If you caught the largemouth legally and within the legal slot limit, you can mount whatever size fish you’d like. But most largemouth bass anglers follow the rule of 21 to 22 inches or bigger for mounting. A fish over 21 inches is rare, so many anglers find it worth mounting.
As bass anglers, we’re never fully satisfied with the fish we catch. I’ve landed my best largemouth bass and celebrated, but I still wonder how to top it. This mindset can lead to a lack of satisfaction with fishing. Sometimes, we must celebrate our milestones, and mounting fish is the perfect way.
Best Size Largemouth To Mount
There is no perfect size of largemouth bass to mount, but if you choose to mount the fish, it should hold significant value. You want to be able to look at it and not see it as just another bass. Whatever the reason, make sure it’s something you’ll look at fondly for years.
Most taxidermists are willing to mount largemouth bass eight inches or longer, so you’ll be okay if your bass is anything larger than that. Anything less than this is considered juvenile fish and too small to mount.
An average-sized largemouth bass is around 14 to 20 inches, but these sizes change depending on where you land the fish. A 20-inch bass isn’t uncommon in a place like Texas, but many anglers in the Midwest would consider that a great fish.
If you’re willing to invest in mounting a fish purely based on size, stick with those fish over 20 inches.
There are always exceptions to the rules. I’ve been in plenty of bait shops across the Midwest and seen small bass mounted, but they usually have a unique appearance or special story behind them.
Check with your taxidermist if you are questioning the size you should choose. They’ll be able to offer advice.
The fish’s weight is one of those factors that many anglers don’t consider when mounting fish. They see a 22-inch fish, and that’s enough to mount it.
The first and only bass I mounted weighed eight pounds but was only 20 inches long. I’d never seen a bass that weighed eight pounds, so I felt like I had to mount it. I haven’t caught one that large since.
If you’re mounting a fish purely on the weight, ensure it weighs at least five pounds. An older angler once told me, “A five-pound bass won’t grow to a seven-pound bass on your wall.” This put the process of mounting into perspective. If I’m going to do it, I want to make sure it’s worth it.
Should I Mount a Live Bass (Skin Mount) or a Replica?
The live bass vs. replica debate isn’t going anywhere. As long as states allow anglers to keep bass, nothing says you cannot mount the fish you catch. Legally, you won’t be doing anything wrong.
On the other side of the debate, some anglers don’t want anything that was alive to be preserved and hung on the wall. They encourage anglers to eat the fish they catch. Whatever you decide is up to you as long as everything is within the legal limits.

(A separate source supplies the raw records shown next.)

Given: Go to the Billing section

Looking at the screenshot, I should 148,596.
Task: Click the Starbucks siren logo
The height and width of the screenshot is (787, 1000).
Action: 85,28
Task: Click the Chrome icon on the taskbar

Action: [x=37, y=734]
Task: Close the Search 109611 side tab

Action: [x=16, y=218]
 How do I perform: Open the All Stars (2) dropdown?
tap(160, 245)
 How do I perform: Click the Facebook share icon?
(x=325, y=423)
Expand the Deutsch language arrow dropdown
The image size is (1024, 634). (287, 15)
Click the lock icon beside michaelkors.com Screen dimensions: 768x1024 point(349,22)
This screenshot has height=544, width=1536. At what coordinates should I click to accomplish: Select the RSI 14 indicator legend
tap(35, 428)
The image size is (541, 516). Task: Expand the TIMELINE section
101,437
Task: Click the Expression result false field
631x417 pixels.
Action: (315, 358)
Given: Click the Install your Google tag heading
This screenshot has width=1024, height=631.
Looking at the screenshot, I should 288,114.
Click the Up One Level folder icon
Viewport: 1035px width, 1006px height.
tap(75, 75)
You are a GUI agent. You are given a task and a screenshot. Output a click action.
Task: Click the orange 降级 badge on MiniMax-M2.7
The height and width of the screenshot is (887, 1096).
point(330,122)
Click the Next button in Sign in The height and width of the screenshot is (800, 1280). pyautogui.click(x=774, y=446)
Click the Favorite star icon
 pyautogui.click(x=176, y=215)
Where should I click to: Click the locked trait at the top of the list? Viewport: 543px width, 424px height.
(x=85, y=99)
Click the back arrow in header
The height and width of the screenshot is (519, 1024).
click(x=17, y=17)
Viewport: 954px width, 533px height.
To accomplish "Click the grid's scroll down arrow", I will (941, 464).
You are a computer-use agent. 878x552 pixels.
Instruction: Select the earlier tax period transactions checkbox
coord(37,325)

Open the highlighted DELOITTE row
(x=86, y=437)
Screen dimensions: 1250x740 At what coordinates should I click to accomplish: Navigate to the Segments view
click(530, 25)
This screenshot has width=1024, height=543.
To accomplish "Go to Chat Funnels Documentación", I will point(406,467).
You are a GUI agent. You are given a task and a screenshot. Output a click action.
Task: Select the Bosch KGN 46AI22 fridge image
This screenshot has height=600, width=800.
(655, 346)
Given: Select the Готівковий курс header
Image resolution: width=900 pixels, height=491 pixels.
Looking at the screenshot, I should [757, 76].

Preparing a Largemouth Bass for Mounting
If you choose to mount the fish you caught, get it on ice as quickly as possible. Take detailed pictures of the fish before you wrap it in a wet towel and put it in the freezer so the taxidermists will have something to reference as they’re working. You don’t have to fully gut the fish. Wrap it neatly in a towel and place it in the freezer.
The longer the fish is off ice, the more it will deteriorate. You want to give it to the taxidermists in the best possible condition.
Many taxidermists have waiting periods, so contact them as quickly as possible after getting your catch to ensure you get your bass done promptly. Plus, they’ll have good advice on storing it and keeping it until they can take it.
Frequently Asked Questions
What Size is a Trophy Largemouth Bass?
A trophy largemouth bass is over 22 inches and weighs six pounds or more. Again, size is all relative depending on where you’re fishing, but the general rule is the fish has to be at least 22 inches to get into that trophy category.
How Rare is a 5lb Bass?
Depending on where you’re fishing, five-pound bass aren’t overly rare. If you’re fishing during the spawn and hook into a pre-spawn female, you’ll find that many bass are over five pounds. They’re filled with eggs and carry a lot of extra weight. Outside the spawn, a five-pound bass becomes rare, but plenty of females grow to this size.
How Much Does it Cost to Mount a Largemouth Bass?
A quality largemouth bass mount will cost around $15 to $20 per inch of fish.
Can You Mount a Fish without Killing It?
Some taxidermists will create replica bass based on detailed pictures, but most of the time, you must kill the fish to mount it.
While fishing can be competitive, celebrating our victories is something we need to do. Whether we’ve been fishing for 20 years or two months, a trophy-sized largemouth bass isn’t easy to catch. If you feel comfortable, feel free to mount it.
Mounted largemouth bass are always great conversation starters wherever you are. A quality mount can bond anglers from all over the world.